(TASK REQUIREMENTS) Gather the lines below that include the string "text", copying each in full.

(INFORMATION SUPPLIED)
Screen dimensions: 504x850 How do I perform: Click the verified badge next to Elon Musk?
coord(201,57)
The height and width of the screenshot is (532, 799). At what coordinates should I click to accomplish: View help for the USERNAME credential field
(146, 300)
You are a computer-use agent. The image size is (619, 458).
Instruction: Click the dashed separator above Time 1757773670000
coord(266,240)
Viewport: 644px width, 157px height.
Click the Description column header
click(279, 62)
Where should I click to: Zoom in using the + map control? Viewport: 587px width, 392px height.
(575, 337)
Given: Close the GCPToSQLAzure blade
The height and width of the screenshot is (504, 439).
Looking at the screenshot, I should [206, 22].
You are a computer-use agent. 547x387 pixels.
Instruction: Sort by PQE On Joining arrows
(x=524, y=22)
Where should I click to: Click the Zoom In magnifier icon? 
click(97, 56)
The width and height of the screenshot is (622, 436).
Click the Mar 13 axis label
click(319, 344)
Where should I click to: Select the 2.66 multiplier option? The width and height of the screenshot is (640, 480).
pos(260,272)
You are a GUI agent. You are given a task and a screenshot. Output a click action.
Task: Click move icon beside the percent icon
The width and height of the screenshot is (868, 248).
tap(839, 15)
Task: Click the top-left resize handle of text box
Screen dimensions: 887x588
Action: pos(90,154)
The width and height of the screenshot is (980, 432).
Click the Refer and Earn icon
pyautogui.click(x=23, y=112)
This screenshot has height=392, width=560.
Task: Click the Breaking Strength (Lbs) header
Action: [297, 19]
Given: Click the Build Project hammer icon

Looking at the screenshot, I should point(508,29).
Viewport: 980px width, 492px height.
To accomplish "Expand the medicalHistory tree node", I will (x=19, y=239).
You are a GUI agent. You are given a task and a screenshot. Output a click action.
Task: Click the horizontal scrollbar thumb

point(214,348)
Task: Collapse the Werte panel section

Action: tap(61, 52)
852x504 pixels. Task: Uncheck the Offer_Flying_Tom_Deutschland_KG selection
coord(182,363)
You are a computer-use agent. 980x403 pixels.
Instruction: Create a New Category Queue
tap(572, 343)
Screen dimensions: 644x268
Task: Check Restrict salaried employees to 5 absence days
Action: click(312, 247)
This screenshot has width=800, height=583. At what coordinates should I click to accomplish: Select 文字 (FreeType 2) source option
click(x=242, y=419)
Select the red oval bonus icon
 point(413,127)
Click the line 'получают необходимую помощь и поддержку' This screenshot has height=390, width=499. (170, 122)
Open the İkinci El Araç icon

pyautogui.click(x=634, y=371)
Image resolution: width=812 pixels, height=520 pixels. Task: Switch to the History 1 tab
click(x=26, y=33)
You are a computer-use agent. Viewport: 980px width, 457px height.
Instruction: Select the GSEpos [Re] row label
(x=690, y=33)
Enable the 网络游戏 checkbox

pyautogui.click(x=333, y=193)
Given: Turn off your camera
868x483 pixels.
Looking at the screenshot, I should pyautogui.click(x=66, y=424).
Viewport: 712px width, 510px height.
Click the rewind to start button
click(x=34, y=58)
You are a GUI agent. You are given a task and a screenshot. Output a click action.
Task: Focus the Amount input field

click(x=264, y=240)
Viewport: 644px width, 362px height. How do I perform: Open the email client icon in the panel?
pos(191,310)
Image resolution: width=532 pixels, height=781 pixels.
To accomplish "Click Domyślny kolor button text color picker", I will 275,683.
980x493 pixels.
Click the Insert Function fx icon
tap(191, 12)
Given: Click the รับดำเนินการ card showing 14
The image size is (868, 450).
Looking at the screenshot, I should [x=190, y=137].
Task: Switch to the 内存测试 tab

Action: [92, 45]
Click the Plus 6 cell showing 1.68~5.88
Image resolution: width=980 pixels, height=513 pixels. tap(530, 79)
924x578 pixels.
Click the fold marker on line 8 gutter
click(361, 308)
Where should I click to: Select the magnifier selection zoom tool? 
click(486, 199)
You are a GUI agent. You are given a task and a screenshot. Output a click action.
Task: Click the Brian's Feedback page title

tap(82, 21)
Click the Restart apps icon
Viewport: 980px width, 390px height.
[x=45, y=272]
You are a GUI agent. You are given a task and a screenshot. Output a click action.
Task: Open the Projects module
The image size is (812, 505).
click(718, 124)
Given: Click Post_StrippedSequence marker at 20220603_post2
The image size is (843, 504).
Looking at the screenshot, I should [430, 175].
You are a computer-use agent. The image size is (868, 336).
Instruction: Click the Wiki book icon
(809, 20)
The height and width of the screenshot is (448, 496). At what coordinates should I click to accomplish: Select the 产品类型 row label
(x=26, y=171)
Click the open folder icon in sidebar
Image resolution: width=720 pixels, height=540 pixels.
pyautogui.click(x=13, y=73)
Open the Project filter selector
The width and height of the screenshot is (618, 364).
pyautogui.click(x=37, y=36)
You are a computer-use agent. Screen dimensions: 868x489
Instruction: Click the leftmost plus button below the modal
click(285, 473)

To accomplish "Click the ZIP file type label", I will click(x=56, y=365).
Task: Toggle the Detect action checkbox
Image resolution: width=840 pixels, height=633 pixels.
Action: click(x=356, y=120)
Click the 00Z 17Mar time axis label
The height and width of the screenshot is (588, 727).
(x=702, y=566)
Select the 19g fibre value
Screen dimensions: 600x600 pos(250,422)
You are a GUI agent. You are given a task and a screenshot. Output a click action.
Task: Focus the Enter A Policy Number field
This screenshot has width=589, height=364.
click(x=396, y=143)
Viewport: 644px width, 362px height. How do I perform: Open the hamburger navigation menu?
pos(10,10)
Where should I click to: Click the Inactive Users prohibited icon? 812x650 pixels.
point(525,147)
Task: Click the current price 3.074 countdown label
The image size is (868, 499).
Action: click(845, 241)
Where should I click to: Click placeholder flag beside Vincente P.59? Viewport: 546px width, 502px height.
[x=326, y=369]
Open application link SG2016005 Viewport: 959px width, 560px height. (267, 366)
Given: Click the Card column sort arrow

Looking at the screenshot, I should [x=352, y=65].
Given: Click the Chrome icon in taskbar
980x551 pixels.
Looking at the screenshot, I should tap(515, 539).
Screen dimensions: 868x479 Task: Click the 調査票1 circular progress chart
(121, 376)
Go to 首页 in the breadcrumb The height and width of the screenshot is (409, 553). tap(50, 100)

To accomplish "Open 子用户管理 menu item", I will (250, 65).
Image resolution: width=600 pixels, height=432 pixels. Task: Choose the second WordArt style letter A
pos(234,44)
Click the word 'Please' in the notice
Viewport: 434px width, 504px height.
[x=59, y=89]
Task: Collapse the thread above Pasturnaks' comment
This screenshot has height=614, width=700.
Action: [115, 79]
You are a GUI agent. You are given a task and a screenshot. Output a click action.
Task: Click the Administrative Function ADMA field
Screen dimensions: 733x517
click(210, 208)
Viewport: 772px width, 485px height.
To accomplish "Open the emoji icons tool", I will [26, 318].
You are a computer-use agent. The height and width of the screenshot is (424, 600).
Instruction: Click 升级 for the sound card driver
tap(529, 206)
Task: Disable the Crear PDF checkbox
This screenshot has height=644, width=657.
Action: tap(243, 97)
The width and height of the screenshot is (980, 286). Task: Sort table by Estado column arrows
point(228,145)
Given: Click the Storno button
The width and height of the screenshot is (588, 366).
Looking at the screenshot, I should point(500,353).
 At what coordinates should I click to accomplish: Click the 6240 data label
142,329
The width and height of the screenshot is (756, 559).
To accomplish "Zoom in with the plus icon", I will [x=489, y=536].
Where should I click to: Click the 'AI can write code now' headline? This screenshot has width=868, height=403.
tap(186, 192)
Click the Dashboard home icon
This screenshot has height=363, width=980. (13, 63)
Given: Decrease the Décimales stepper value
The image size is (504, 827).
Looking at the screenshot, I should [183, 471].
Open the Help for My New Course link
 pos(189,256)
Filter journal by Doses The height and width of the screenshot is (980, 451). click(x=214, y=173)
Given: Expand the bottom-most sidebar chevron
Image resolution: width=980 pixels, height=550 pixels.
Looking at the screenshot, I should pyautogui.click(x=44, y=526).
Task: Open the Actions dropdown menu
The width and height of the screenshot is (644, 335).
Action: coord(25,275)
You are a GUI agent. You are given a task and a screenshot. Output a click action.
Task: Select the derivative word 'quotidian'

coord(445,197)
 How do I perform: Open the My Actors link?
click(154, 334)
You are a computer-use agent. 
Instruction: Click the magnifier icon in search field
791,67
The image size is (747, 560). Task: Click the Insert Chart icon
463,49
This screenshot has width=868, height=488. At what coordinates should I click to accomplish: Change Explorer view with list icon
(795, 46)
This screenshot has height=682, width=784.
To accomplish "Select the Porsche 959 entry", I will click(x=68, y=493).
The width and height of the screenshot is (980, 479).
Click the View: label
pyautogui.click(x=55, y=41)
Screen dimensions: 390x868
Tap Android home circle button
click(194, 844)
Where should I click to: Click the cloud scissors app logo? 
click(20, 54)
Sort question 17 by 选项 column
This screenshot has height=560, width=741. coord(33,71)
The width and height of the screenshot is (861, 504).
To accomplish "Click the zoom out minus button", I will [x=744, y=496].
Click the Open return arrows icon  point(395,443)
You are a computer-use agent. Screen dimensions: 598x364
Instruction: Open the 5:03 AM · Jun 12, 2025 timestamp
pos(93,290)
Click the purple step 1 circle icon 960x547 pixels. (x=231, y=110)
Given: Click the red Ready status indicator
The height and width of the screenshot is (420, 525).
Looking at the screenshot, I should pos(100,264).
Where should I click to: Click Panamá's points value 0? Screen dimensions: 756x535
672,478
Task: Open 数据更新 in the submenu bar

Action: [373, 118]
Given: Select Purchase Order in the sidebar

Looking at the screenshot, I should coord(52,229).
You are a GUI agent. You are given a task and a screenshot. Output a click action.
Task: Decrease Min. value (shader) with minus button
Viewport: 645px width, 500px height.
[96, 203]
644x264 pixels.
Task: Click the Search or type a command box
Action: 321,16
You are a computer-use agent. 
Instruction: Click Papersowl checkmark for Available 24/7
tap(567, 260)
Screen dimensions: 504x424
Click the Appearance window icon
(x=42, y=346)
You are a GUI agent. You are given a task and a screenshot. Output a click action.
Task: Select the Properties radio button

(ANSWER BELOW)
Task: Click the top-left resize handle of text box
To accomplish "Click Domyślny kolor button text color picker", I will 275,683.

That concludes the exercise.